Objetivo do exercício
De acordo com o trecho da página sobre os gastos do setor público, qual valor o governo federal havia desembolsado até as 14h30 da segunda-feira?

Trecho da página
* * * * * * *
O volume de recursos desembolsados pelo setor público brasileiro já ultrapassa R$ 500 bilhões em 2026, de acordo com dados da plataforma Gasto Brasil, que acompanha em tempo real as despesas realizadas por União, estados e municípios. O patamar foi atingido ainda no começo do ano eleitoral, reacendendo o debate sobre o controle das contas públicas.
Até as 14h30 desta segunda-feira (2), o sistema registrava R$ 514,8 bilhões em gastos acumulados. A maior fatia tem origem no governo federal, responsável por cerca de R$ 209 bilhões, enquanto administrações estaduais somam R$ 145,5 bilhões e os municípios, R$ 160,3 bilhões.
Os dados indicam que o ritmo de desembolsos em janeiro ficou próximo de R$ 16 bilhões por dia, o que representa aproximadamente R$ 670 milhões por hora. Entram nesse cálculo despesas com pessoal, encargos previdenciários, investimentos, obras públicas, compras governamentais e outros custos operacionais da máquina pública.
* * * * * * *
Dados fornecidos
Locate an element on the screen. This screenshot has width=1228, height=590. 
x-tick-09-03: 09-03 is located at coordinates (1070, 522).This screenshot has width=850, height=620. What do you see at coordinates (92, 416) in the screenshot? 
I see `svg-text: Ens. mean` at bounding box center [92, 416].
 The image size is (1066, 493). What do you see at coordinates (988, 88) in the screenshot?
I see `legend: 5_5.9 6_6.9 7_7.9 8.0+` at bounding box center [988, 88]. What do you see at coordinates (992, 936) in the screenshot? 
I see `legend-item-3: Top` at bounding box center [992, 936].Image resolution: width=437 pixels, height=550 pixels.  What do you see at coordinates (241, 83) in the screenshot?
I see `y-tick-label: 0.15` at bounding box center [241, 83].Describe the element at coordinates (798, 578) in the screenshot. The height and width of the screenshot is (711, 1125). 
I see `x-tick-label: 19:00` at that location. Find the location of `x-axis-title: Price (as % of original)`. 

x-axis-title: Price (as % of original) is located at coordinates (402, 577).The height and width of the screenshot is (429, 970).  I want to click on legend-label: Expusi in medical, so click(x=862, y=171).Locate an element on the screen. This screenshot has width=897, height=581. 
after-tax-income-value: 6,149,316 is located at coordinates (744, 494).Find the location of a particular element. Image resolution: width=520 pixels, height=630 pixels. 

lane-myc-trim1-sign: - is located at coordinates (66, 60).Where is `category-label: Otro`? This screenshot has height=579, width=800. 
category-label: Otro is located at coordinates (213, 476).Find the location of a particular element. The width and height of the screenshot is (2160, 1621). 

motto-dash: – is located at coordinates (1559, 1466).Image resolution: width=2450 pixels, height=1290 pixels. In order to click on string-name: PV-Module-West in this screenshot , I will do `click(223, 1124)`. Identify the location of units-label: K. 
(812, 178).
* * * * * * *
Área de resposta
Cerca de R$ 209 bilhões.